A really nice, rare one!!
The group was formed in Philadelphia around 1954 as The Re-Vels Quartette (putting the accent on vels, instead of the natural tendency to put it on Rev) with lead singer John Kelly and high school pals John Grant, John Jones, Henry Colclugh and Bill Jackson. The combo clicked and began doing live appearances, cutting a record for the Atlas label, "My Lost Love." A deal with another label, Sound, came along the following year. Their single releases in 1955 and '56 included "So in Love," "You Lied To Me" and "Cha-Cha Toni" under a shortened name, The Re-Vels. The songs, particularly "Toni," received a smattering of airplay in Philly and a few Eastern U.S. cities, but none were hits. The guys bounced around for a couple of years and landed with Chess Records in 1958. "False Alarm" (also as the Re-Vels) picked up some airplay like the earlier singles, but despite its tight doo wop harmonies and a hot opening guitar riff, didn't quite catch on. Chess, riding high at the time with Chuck Berry and Harvey and the Moonglows, was apparently demanding that their acts deliver hits, and the Re-Vels were quickly cut from the roster.
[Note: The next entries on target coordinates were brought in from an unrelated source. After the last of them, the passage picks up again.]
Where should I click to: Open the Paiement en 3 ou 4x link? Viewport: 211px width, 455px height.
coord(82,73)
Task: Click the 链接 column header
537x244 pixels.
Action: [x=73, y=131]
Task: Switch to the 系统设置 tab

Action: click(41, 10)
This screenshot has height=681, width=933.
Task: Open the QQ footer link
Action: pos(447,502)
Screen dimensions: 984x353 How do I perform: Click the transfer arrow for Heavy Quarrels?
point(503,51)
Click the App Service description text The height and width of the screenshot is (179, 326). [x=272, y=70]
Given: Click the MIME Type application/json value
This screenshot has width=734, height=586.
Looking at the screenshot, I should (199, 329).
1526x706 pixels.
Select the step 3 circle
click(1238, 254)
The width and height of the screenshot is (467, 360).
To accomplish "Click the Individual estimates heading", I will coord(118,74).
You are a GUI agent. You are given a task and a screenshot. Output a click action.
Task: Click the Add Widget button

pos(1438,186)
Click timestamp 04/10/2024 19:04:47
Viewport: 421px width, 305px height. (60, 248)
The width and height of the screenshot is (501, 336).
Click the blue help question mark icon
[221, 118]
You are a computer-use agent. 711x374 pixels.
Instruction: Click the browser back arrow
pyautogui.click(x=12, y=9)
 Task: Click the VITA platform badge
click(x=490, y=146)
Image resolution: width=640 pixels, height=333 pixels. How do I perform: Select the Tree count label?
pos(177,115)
It would seem the key to the success of the group, then, was dependent on two things: taking the hyphen out of the group's name, and recording something with a little more of a novelty flavor. A small startup label founded by Harold Nussbaum (a.k.a. Hal Norton) and William Goldstein and named after a mashup of their names, Norgolde Records signed the group as The Revels. 'Dressed in a top hat, cane and all, must have been going to a dead man's ball...may not believe it but it has to be told, a poor soul doing the dead man's stroll.' Jackson's lyrics weren't what one would expect to break the quintet onto the charts, yet it was meant to be.
"Dead Man's Stroll" was released in September 1959 with the idea of timing it to hit big around Halloween, and the song began popping up on radio stations, leading to a scheduled appearance on American Bandstand with Dick Clark at the end of the month. Clark objected to the "Dead Man" part of the title, so to appease him and avoid losing the much-needed TV exposure, the record's title was changed to "Midnight Stroll" (though the lyrics were left unchanged, with the word "midnight" nowhere in the song). The record broke into the national charts in mid-October, languishing near the bottom at first, as Halloween flew right by. Fortunately the song wasn't affected by the passing of the holiday, as it ascended soon after, reaching the top 40 near the end of November and remaining on the charts until just before Christmas.